Individuals chosen for the list, which includes Federal Reserve Chair Janet Yellen, Secretary of Labor Thomas Perez and NextGen Founder Michael Kitces, were selected based on their influence in the past and for the likelihood they will influence the markets, how advisors invest and plan retirement for clients, and who will affect the regulatory and legislative environment in which advisors operate.

This is Katz’s eighth time to make the list, and together she and her husband, Evensky, have made the list a total of 13 times.

“They’ve both been influential for years because of their intellectual capital, their early adoption of the fee-only model, their work on getting advisors recognized as a profession, their leadership in advisor associations and their promotion of female advisors,” the duo’s profile reads. “At a stage in their careers when many advisors might be expected to slow down, Katz and Evensky are instead doubling down on their commitment to the next generation of advisors. Beyond teaching classes and mentoring students at Texas Tech University, and helping graduates get actual jobs, they’re also evangelists for the next generation of planners.”
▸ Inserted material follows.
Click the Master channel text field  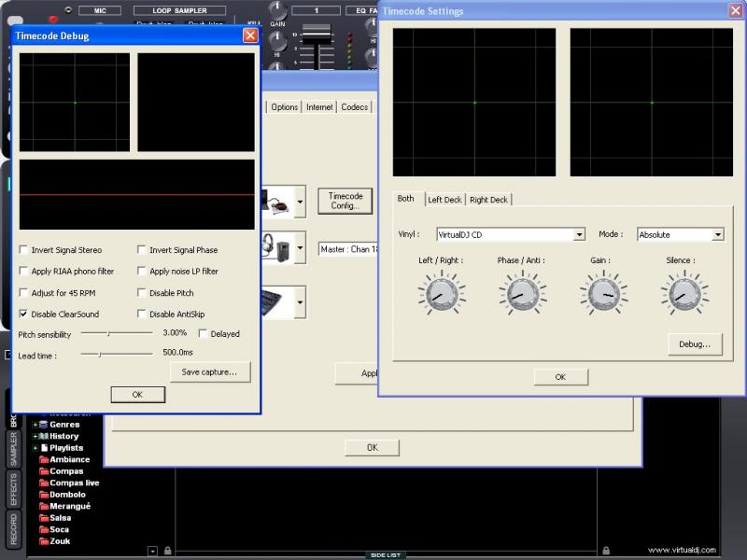[x=347, y=250]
In the same vein, one of those graduates is paving the way for career changers and students to pursue careers in financial planning.

Caleb Brown

Brown

Brown’s career day program focuses on younger talent and career changers, guiding them to career opportunities. He and Kitces founded New Planner Recruiting in 2009 which assists firms with finding and attracting students and qualified young talent.

Brown said that his experience at Texas Tech shaped his career, even though he didn’t realize it prior to arriving on campus.
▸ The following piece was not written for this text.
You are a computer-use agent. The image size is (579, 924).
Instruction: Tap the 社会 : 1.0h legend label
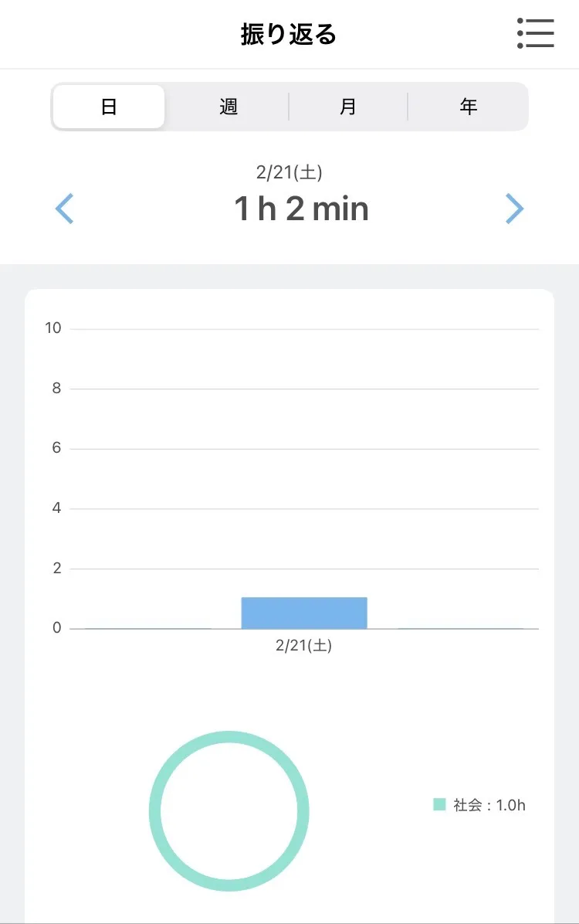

“I immediately recognized the program was different than anything I had ever seen: small, but growing, personalized, intimate, and the reality that the professors were personally vested in my success and I was not just another number on a roster,” Brown said. “These experiences, along with developing some important key contacts, close friends I have to this day, have had substantial impacts on my life and short career thus far.”

Finke’s realm of influence rests primarily in his efforts in research, which are helping to make Texas Tech the center in higher education for financial planning. He made headlines last year when he challenged the traditional four percent rule in retirement planning.

Finke’s profile reads: “Finke said he and his colleagues’ goal is ‘trying to introduce a different way of thinking about building a retirement income plan’ and retirement risk, including the importance of considering ‘partial annuitization,’ responding to changes in the marketplace and how much retirees should spend.”

The profile points out how Finke’s research is becoming increasingly important as the baby boomer generation begins to retire.

“To have three of our faculty members and one former student listed on the Investment Advisor’s Top 25 is a testament to the quality of Personal Financial Planning faculty and program,” said Linda Hoover, dean of the College of Human Sciences. “Their collective contribution to the field of financial planning is significant, and their commitment to helping to develop the next generation of financial planners is critical to the future of the field. We are very proud of Professors Harold Evensky and Deena Katz, Dr. Michael Finke, and Caleb Brown and congratulate them for this important recognition.”

The full IA 25 list as well as profiles for each individual can be found at http://www.thinkadvisor.com/2014/04/28/the-ia-25-for-2014.

Investment Advisor is part of the ThinkAdvisor Network, which provides resources and information for the investment advisory community.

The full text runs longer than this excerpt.